Task details >> Whenever the string "computer" appears in a line below, please copy the line out.

The data >>
Segment Open

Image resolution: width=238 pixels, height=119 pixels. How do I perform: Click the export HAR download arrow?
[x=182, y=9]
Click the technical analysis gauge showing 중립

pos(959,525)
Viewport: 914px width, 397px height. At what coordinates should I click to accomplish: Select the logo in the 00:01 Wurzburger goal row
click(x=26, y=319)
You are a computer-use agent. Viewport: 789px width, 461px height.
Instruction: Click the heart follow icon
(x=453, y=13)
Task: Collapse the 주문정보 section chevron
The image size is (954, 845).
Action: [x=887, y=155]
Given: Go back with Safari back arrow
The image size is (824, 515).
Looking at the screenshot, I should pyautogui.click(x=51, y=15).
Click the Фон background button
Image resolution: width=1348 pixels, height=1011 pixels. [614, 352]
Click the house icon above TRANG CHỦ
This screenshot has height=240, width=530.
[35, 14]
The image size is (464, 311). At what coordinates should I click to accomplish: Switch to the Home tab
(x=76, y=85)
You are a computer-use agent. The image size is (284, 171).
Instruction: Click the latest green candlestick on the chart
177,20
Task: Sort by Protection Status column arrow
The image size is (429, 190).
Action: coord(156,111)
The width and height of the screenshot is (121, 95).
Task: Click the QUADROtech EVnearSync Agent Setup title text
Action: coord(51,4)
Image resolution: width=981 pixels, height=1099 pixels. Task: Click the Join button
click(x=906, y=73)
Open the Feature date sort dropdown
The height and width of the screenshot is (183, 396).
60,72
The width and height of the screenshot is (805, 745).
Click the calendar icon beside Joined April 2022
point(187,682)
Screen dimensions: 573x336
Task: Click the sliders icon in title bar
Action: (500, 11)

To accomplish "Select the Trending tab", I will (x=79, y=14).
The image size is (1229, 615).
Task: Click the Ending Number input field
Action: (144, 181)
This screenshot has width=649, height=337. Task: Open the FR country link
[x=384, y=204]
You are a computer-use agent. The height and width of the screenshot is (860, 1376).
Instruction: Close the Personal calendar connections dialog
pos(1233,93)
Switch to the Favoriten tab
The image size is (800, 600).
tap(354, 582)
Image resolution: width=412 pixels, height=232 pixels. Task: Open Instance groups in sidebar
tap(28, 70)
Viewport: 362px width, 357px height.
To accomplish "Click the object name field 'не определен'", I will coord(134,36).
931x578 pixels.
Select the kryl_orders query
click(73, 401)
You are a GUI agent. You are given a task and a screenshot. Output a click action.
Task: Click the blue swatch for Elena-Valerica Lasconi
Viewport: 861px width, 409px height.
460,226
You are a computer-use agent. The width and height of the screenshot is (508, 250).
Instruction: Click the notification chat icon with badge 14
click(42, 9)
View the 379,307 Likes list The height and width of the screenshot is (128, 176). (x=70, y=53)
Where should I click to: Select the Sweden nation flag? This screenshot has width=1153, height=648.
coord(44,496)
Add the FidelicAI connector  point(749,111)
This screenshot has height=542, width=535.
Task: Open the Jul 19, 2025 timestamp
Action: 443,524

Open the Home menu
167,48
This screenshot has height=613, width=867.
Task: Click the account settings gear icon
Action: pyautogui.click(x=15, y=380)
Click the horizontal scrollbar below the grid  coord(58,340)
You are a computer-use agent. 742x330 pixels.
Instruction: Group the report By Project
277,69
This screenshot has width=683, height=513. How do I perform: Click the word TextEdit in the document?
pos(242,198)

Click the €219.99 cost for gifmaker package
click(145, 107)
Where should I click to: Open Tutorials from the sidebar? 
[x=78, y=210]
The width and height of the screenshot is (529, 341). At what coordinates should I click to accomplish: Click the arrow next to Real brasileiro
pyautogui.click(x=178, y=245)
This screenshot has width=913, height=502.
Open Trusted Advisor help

Segment Closed

Written answer >>
You are a computer-use agent. Viewport: 789px width, 461px height.
You are a computer-use agent. The image size is (284, 171).
You are a computer-use agent. The height and width of the screenshot is (860, 1376).
You are a computer-use agent. The width and height of the screenshot is (508, 250).
You are a computer-use agent. 742x330 pixels.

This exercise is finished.